== Selected text ==
== Segment start ==
Want to overcome the profound political polarization America is suffering these days? Bring up Congress. We all love to hate it.
One of those is Katie Porter, whose tangy tell-all about her first four years in the House of Representatives appears to have been timed for the launch of the California Democrat’s Senate campaign. In characteristic china-shattering fashion, Porter announced her bid for the seat now occupied by Sen. Dianne Feinstein before the 89-year-old Democrat made her plans to retire official.
But if Porter’s book, along with a much more academic one by political scientist Philip Wallach, provides plenty of fodder to confirm the popular stereotype of Congress as a sometimes-elitist, often-bumbling collection of opportunists, both also manage to make the case for the vital role it plays in the American democratic experiment and the need for members and the people they represent to recognize that.
“We should realize what a precarious achievement our constitutional order is, and how indispensable congressional representation is to maintaining it,” Wallach writes in his historical analysis, “Why Congress.”
The tone is much more rollicking in Porter’s book. The title, “I Swear,” is a double entendre that will be immediately recognizable to aficionados of the representative’s salty style. There are plenty of those: The $25.6 million she raised to win her third term last year made Porter one of the top three fundraisers in the House, along with then-Speaker Nancy Pelosi (D-Calif.) and soon-to-be-Speaker Kevin McCarthy (R-Calif.). Even more impressive, more than half of her funding came in donations of less than $200.
== Segment end ==
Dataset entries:
== Segment start ==
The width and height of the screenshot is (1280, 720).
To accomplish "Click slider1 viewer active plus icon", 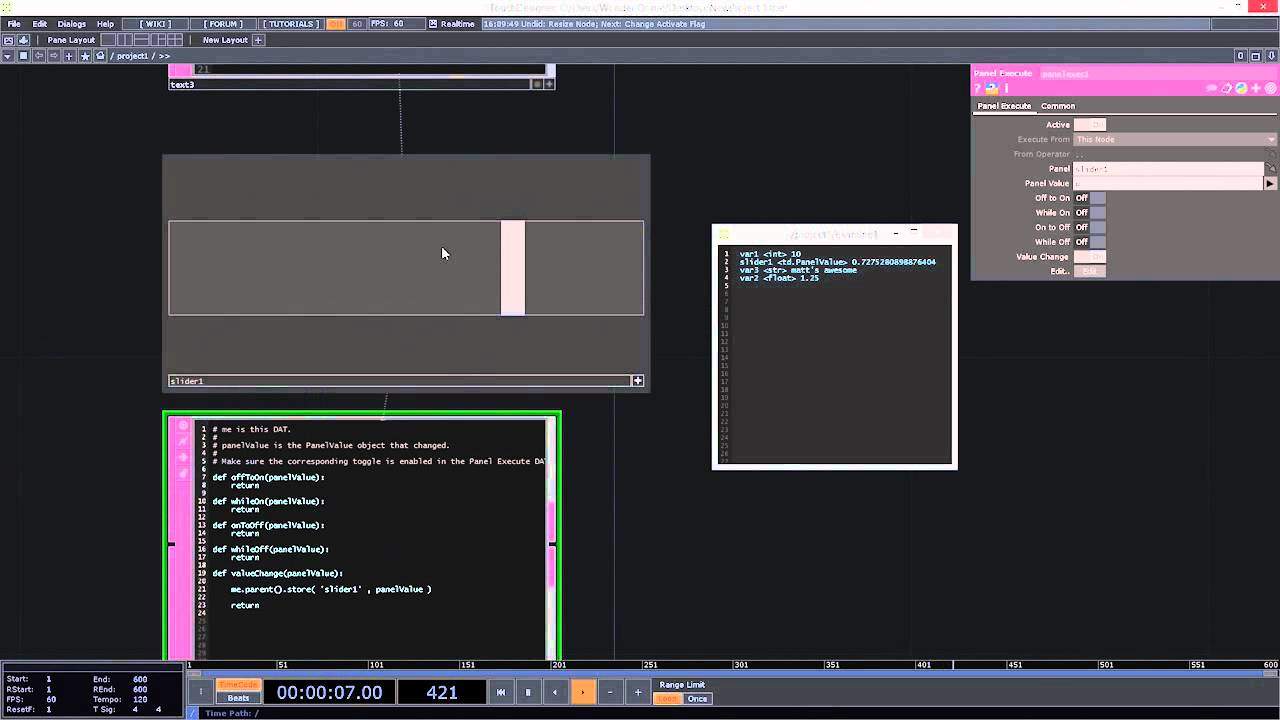I will 637,381.
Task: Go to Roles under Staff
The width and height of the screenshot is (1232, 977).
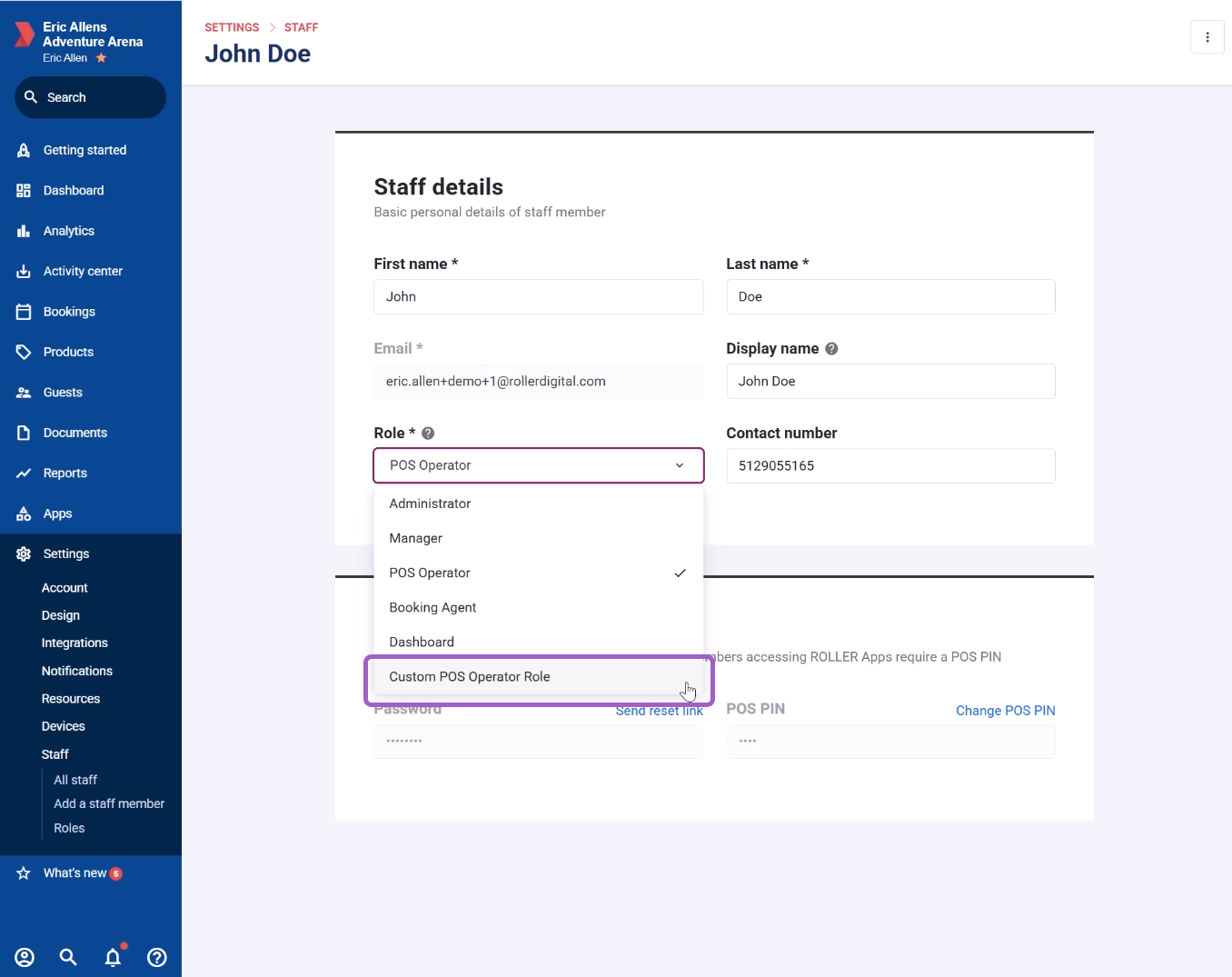Action: 69,828
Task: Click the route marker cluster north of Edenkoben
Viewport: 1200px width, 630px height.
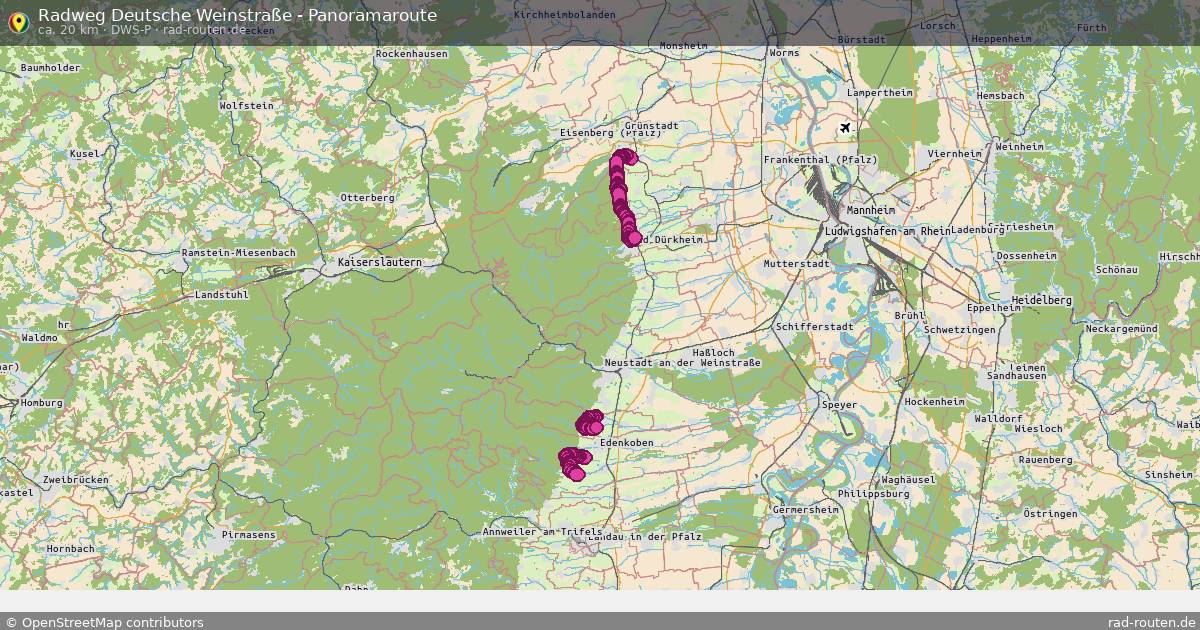Action: (x=590, y=423)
== Segment end ==
== Activity 1 ==
Answer these questions about the article on Congress:
(a) Whose Senate seat did Porter announce a bid for?
(b) What is the title of Wallach's historical analysis?
(c) How much money did Porter raise to win her third term?
== Activity 2 ==
Please pick up the article on Congress after its last sentence and continue it.

== Task answer 1 ==
(a) Sen. Dianne Feinstein's
(b) "Why Congress"
(c) $25.6 million

== Task answer 2 ==
Writing in a voice that alternates between the witheringly satirical and the breezily self-deprecating (think Erma Bombeck goes to Capitol Hill), Porter throws plenty of shade on fellow members of the House, including — and perhaps especially — members of her own party.
She skewers “Washington insiders, including lobbyists and House leadership” for pushing bills “too often bought and paid for by big corporations,” and she portrays Congress as an elitist club whose punishingly unpredictable schedule and requirement to maintain two households (one of them in one of the country’s priciest real estate markets) discourages all but wealthy people with grown children or stay-at-home spouses from serving. “Congress is full of multimillionaires for the same reason that the NBA is full of tall people,” Porter writes. “It’s easier to get recruited and win with such advantages.”
As “the first working single mother of young children to serve in Congress,” Porter says, she spent a quarter of her take-home pay on child care when she first got to the House and rented a $1,600-a-month apartment “that came with a mattress on the floor, no Wi-Fi, and cockroaches.”
An unabashed girly-girl who lipsticks her mouth into a Clara Bow pout and prefers brightly colored dresses to dour pantsuits — she thinks she lost a job at the Federal Reserve when she wore open-toed kitten heels and a bright-red pedicure to a job interview — Porter grew up on a family farm in Iowa. Her dad’s financial struggles made an indelible impression. Brainy and ambitious enough to win scholarships to Yale and Harvard Law School, she learned bankruptcy law from future senator Elizabeth Warren.
As a law professor at the University of California at Irvine, Porter did a groundbreaking study on predatory mortgage practices and worked for then-California Attorney General Kamala Harris to try to end them. In congressional hearings, she’s made a name for herself with booby-trap questions she’s lobbed at the chief executives of Equifax, Wells Fargo and JPMorgan Chase, as well as top government officials such as Robert Redfield and Kathy Kraninger, respectively the directors of the Centers for Disease Control and Prevention and of the Consumer Financial Protection Bureau in President Donald Trump’s administration.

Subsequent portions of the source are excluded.